Mohave Community College

Course Title: Introductory Psychology
Redesign Coordinator: Danette Bristle

Status: This project originated as part of NCAT's FIPSE-funded Roadmap to Redesign (R2R) program, 2003 – 2006. Due to a variety of factors, this project was not completed. The project plan serves as a good example of how to think about redesigning a large-enrollment course.

Project Plan:
Mohave Community College (MCC) plans to redesign its Introductory Psychology course. The traditional course enrolls 548 students per year in 26 sections with an average of 21 students per section. The course is offered via multiple modalities (on-ground, online, and correspondence) and is taught by a combination of resident faculty and associate faculty.

In the summer of 2003, MCC identified 20 courses with the highest failure rates; Introductory Psychology ranked in the top ten. Since Introductory Psychology is a gateway course required by many of the college's degrees and certificates, this high failure rate represents a real impediment to student success. In addition, assessment of the course has been nebulous and ineffective, making informed and effective changes difficult and further impeding student success. MCC wants to strengthen the academic rigor of its curriculum and to increase student success rates, while at the same time lending continuity to the curriculum and reducing costs.

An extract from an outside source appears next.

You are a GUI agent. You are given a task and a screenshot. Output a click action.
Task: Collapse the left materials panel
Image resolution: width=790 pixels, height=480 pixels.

MCC has chosen to use the Buffet Model of redesign for two reasons: first, the Buffet Model accommodates different student learning styles, goals, and educational backgrounds. Second, by emphasizing the way students learn content differently, the Buffet Model suits a course in psychology, a discipline which deals with matters of intellectual cognition, retention, and application. The redesigned course will make available diverse learning opportunities such as lectures, colloquia, peer tutoring, oral and written presentations, interactive group problem solving, self-graded and instructor-graded homework assignments, and individual and group projects. Students' learning skills and aptitudes will be assessed by the instructional team, who will direct students to the learning opportunities that best fit.

MCC will abandon the "one course, one instructor" model and run one section (~75) of the redesigned course on each of its three southern campuses. The course will be divided into three modules and offered by an instructional team on each campus. Each team will consist of a resident faculty member, two faculty course assistants, three peer tutors, and an online assistant. The resident faculty member will deliver an orientation/overview of the course and six three-hour lectures per semester. Each faculty course assistant will lead one three-hour colloquium per module. Peer tutors will lead mandatory, weekly small-group recitation sessions covering topics emphasized by faculty and developed in readings/web-activities. The online assistant will interact with students and address student questions that are not directly related to instructional topics, forwarding instructional questions to resident and/or associate faculty.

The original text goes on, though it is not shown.